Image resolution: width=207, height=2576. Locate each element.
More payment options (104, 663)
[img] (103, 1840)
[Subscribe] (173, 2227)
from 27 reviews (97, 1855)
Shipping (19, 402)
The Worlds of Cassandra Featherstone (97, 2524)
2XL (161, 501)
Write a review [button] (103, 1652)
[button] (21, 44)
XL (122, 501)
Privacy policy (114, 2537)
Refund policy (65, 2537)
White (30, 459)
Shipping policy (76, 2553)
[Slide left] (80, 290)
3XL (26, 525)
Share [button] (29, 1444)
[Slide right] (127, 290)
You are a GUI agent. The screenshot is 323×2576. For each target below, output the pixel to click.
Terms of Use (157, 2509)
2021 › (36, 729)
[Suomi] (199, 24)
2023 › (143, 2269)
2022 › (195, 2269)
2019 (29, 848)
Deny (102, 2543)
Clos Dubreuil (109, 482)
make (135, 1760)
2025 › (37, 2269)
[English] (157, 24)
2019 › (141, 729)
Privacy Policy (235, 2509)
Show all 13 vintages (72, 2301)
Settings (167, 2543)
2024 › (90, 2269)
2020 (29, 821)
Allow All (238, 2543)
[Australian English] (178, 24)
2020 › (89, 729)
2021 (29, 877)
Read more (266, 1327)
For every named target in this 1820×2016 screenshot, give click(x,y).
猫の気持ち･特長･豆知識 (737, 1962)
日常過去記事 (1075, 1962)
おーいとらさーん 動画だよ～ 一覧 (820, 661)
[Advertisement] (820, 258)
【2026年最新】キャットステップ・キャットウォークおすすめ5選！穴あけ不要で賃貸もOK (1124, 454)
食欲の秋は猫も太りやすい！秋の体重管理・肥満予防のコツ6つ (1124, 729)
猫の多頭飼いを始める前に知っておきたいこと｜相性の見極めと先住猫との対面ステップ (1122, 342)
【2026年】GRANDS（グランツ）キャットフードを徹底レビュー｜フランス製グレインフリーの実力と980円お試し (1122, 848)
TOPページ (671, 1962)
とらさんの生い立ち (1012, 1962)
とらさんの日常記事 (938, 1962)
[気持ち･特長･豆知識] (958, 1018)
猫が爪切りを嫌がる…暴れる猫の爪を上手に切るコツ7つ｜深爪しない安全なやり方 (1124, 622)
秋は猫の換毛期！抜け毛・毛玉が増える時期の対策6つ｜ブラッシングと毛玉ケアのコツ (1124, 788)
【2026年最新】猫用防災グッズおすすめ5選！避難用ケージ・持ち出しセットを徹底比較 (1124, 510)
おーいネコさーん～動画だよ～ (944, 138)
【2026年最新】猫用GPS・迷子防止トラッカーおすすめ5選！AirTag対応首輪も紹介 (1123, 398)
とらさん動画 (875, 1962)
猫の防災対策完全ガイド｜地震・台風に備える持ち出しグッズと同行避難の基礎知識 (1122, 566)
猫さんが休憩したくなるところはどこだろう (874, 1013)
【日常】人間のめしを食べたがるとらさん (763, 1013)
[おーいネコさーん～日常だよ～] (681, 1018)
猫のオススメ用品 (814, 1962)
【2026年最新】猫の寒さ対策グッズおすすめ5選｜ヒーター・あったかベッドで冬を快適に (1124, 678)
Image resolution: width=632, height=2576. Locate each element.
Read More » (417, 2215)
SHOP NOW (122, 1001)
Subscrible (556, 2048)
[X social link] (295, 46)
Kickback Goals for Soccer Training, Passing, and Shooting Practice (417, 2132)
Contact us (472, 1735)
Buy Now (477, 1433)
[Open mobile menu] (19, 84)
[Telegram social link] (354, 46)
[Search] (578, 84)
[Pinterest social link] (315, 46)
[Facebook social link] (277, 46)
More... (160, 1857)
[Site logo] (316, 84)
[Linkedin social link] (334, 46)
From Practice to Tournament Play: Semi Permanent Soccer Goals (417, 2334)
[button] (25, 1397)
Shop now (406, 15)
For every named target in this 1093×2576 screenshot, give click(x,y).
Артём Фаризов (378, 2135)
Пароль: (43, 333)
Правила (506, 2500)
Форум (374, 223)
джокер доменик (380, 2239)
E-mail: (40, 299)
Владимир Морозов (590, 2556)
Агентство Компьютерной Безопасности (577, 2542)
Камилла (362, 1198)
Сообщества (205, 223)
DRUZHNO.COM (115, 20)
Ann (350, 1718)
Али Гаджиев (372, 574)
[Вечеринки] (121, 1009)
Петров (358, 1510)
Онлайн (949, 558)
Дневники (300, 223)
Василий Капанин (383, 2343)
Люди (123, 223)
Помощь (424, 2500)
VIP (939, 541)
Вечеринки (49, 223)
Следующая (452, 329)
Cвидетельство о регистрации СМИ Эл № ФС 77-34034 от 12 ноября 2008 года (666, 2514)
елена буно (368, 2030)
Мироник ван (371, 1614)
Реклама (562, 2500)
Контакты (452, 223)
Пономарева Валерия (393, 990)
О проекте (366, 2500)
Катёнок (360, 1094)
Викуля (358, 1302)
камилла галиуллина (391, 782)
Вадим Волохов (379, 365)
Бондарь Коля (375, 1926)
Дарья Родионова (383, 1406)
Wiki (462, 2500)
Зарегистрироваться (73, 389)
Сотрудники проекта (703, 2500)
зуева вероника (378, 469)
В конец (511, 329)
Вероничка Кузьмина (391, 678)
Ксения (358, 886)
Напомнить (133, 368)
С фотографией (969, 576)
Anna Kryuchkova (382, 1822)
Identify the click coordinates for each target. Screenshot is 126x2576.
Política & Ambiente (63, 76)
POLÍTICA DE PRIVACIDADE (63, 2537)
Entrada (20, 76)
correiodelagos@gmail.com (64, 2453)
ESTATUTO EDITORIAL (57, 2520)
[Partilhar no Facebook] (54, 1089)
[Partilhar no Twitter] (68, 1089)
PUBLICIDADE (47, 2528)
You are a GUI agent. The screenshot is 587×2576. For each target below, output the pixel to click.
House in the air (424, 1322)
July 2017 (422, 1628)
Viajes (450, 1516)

==========

REQUIREMENT:
Please output the lines of the listing above that fall in the stretch from the one with "Онлайн (949, 558)" through the one with "елена буно (368, 2030)", exactly and only those.

SOLUTION TO THIS EXERCISE:
Онлайн (949, 558)
Дневники (300, 223)
Василий Капанин (383, 2343)
Люди (123, 223)
Помощь (424, 2500)
VIP (939, 541)
Вечеринки (49, 223)
Следующая (452, 329)
Cвидетельство о регистрации СМИ Эл № ФС 77-34034 от 12 ноября 2008 года (666, 2514)
елена буно (368, 2030)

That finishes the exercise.